= WORK ITEM =
Copy all of the data below exactly as it is given.

*** Opening of EXERCISE MATERIALS ***

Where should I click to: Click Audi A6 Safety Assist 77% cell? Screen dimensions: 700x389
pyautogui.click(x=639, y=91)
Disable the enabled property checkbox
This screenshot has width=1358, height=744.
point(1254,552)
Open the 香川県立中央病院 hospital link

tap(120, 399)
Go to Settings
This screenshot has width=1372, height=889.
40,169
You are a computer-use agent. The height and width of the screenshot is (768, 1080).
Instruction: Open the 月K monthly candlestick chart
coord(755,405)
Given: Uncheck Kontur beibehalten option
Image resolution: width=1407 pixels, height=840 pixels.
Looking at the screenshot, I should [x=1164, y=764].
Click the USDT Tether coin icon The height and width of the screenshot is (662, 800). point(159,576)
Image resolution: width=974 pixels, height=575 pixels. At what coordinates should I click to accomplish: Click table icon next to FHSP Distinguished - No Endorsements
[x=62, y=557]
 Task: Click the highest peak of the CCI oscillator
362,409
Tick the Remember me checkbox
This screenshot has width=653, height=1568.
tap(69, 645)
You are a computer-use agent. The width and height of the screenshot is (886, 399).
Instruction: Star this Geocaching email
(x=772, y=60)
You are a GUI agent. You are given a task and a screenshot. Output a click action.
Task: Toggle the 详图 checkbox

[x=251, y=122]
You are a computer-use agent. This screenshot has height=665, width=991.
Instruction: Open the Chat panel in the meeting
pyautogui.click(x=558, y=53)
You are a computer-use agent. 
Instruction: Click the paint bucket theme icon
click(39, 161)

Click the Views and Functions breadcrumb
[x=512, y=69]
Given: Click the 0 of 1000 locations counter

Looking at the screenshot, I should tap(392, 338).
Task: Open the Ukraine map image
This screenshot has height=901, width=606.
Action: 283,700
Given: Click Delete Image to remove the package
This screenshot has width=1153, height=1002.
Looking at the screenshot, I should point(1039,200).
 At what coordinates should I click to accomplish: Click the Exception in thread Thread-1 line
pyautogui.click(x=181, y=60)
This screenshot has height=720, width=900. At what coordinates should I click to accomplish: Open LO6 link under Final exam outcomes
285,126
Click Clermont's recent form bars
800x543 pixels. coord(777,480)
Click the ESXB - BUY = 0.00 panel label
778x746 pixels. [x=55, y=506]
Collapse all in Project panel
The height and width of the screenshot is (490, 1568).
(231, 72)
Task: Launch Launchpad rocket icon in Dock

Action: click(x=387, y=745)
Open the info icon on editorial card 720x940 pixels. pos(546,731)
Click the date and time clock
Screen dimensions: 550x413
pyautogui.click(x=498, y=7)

*** Close of EXERCISE MATERIALS ***

= SOLUTION FOR THIS EXERCISE =
Where should I click to: Click Audi A6 Safety Assist 77% cell? Screen dimensions: 700x389
pyautogui.click(x=639, y=91)
Disable the enabled property checkbox
This screenshot has width=1358, height=744.
point(1254,552)
Open the 香川県立中央病院 hospital link

tap(120, 399)
Go to Settings
This screenshot has width=1372, height=889.
40,169
You are a computer-use agent. The height and width of the screenshot is (768, 1080).
Instruction: Open the 月K monthly candlestick chart
coord(755,405)
Given: Uncheck Kontur beibehalten option
Image resolution: width=1407 pixels, height=840 pixels.
Looking at the screenshot, I should [x=1164, y=764].
Click the USDT Tether coin icon The height and width of the screenshot is (662, 800). point(159,576)
Image resolution: width=974 pixels, height=575 pixels. At what coordinates should I click to accomplish: Click table icon next to FHSP Distinguished - No Endorsements
[x=62, y=557]
 Task: Click the highest peak of the CCI oscillator
362,409
Tick the Remember me checkbox
This screenshot has width=653, height=1568.
tap(69, 645)
You are a computer-use agent. The width and height of the screenshot is (886, 399).
Instruction: Star this Geocaching email
(x=772, y=60)
You are a GUI agent. You are given a task and a screenshot. Output a click action.
Task: Toggle the 详图 checkbox

[x=251, y=122]
You are a computer-use agent. This screenshot has height=665, width=991.
Instruction: Open the Chat panel in the meeting
pyautogui.click(x=558, y=53)
You are a computer-use agent. 
Instruction: Click the paint bucket theme icon
click(39, 161)

Click the Views and Functions breadcrumb
[x=512, y=69]
Given: Click the 0 of 1000 locations counter

Looking at the screenshot, I should tap(392, 338).
Task: Open the Ukraine map image
This screenshot has height=901, width=606.
Action: 283,700
Given: Click Delete Image to remove the package
This screenshot has width=1153, height=1002.
Looking at the screenshot, I should point(1039,200).
 At what coordinates should I click to accomplish: Click the Exception in thread Thread-1 line
pyautogui.click(x=181, y=60)
This screenshot has height=720, width=900. At what coordinates should I click to accomplish: Open LO6 link under Final exam outcomes
285,126
Click Clermont's recent form bars
800x543 pixels. coord(777,480)
Click the ESXB - BUY = 0.00 panel label
778x746 pixels. [x=55, y=506]
Collapse all in Project panel
The height and width of the screenshot is (490, 1568).
(231, 72)
Task: Launch Launchpad rocket icon in Dock

Action: click(x=387, y=745)
Open the info icon on editorial card 720x940 pixels. pos(546,731)
Click the date and time clock
Screen dimensions: 550x413
pyautogui.click(x=498, y=7)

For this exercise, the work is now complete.